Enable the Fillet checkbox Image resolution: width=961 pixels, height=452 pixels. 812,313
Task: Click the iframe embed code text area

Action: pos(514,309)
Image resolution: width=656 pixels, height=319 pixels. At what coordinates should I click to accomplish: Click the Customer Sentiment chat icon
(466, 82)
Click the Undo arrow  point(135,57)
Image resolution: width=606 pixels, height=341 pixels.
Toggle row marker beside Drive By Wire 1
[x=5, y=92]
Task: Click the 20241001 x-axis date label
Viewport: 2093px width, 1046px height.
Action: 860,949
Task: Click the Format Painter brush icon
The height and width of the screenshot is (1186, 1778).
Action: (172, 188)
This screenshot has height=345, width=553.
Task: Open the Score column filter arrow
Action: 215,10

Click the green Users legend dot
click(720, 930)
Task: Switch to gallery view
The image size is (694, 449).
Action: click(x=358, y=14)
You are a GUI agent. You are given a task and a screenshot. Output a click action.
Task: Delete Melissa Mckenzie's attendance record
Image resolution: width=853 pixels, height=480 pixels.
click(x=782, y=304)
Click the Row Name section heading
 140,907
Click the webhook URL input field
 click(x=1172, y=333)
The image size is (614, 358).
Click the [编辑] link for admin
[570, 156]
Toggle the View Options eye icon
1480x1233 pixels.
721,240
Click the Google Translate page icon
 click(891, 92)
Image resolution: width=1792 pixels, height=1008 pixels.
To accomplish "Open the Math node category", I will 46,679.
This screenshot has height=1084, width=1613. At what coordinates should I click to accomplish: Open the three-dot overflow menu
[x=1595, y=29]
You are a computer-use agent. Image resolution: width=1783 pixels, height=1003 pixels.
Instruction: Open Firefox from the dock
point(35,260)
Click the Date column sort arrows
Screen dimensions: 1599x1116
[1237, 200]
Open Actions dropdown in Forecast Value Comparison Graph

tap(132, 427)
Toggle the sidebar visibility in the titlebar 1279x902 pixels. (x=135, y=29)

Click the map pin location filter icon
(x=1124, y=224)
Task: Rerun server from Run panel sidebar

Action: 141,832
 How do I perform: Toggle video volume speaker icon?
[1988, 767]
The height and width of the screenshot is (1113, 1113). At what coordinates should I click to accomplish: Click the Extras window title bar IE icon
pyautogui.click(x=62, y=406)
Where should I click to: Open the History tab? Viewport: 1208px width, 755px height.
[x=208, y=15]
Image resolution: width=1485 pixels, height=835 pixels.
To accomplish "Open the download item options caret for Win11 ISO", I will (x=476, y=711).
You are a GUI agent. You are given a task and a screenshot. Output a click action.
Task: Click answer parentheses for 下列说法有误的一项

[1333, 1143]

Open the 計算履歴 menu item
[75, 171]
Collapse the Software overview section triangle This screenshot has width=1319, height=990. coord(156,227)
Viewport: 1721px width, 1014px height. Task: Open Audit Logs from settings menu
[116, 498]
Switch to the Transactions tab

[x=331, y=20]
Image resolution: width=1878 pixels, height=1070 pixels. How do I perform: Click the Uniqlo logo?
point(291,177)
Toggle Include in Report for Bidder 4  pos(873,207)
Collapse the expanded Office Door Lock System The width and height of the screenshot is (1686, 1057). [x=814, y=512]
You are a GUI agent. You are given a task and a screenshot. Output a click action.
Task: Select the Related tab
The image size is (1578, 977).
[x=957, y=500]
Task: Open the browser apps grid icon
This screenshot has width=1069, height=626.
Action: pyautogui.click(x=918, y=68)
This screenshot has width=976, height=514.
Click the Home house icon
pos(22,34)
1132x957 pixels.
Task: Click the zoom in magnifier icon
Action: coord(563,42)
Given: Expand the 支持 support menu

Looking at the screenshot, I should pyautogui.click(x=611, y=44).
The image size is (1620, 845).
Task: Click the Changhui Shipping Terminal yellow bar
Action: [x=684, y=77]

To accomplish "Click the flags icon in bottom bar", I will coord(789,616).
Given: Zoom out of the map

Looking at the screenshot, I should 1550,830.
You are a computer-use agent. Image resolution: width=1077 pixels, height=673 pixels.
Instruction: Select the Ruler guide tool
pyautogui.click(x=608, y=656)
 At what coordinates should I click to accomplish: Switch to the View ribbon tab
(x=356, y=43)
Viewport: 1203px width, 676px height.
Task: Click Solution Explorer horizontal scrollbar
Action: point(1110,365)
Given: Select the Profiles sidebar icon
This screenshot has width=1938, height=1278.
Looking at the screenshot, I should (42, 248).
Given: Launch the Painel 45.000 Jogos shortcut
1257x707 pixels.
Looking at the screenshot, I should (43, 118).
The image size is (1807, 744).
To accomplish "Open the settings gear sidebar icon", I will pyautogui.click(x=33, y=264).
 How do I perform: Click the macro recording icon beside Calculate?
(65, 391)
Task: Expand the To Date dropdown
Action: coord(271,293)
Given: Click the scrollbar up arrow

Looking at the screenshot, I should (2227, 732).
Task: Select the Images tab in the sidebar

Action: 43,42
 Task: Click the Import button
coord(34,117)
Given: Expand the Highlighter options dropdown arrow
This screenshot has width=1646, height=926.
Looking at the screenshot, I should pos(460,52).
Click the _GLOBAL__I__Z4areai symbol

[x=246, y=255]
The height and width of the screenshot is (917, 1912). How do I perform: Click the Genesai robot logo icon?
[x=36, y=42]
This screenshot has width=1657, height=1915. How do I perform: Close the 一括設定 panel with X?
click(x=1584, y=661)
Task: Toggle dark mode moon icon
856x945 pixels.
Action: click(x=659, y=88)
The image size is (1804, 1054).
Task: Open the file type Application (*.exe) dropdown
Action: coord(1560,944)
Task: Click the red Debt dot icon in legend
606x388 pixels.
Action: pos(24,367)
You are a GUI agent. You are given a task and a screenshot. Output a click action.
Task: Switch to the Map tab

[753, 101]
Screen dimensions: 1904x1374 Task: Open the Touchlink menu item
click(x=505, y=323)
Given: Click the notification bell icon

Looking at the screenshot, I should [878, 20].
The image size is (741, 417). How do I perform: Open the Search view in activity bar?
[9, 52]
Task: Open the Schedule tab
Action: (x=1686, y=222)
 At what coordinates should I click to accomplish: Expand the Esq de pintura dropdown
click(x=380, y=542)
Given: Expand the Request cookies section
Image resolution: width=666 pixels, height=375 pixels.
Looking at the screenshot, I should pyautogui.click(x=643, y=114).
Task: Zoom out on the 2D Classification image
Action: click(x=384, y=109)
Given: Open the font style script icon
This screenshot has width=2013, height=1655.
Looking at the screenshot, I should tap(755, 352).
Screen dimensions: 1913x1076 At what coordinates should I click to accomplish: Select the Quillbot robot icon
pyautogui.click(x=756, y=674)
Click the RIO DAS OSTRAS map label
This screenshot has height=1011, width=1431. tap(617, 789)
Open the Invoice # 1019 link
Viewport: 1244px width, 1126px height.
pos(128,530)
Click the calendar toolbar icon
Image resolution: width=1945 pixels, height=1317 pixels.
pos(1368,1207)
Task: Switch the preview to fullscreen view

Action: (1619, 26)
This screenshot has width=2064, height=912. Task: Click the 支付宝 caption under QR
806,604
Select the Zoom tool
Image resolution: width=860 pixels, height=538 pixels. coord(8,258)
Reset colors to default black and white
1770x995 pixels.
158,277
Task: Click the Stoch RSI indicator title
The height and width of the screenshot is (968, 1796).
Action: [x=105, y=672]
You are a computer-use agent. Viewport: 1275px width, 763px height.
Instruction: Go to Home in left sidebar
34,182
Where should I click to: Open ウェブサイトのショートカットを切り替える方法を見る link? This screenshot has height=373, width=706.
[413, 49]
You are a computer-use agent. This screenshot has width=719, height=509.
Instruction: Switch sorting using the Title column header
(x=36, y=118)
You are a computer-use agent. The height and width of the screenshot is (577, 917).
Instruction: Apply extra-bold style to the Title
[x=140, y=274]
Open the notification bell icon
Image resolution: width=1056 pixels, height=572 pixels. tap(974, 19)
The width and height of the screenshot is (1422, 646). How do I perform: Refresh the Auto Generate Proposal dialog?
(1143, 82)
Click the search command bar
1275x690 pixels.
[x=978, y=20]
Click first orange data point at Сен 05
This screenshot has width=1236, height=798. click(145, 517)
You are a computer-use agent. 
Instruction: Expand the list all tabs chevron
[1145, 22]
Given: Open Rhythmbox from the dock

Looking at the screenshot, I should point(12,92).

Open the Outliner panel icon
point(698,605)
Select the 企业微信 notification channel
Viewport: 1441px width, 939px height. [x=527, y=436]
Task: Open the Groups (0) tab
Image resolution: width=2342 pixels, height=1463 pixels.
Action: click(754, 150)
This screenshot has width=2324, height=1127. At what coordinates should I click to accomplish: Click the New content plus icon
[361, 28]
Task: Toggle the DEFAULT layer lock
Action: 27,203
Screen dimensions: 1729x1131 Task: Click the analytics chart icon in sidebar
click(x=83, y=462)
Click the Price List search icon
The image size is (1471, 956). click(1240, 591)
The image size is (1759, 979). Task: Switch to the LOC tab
- - -
TASK OBJECTIVE » Check each line of the records above, and copy those that hold the word "computer".

YOUR SOLUTION »
You are a computer-use agent. Image resolution: width=1783 pixels, height=1003 pixels.
You are a computer-use agent. Image resolution: width=1077 pixels, height=673 pixels.
You are a computer-use agent. Viewport: 1275px width, 763px height.
You are a computer-use agent. This screenshot has width=719, height=509.
You are a computer-use agent. The height and width of the screenshot is (577, 917).
You are a computer-use agent. 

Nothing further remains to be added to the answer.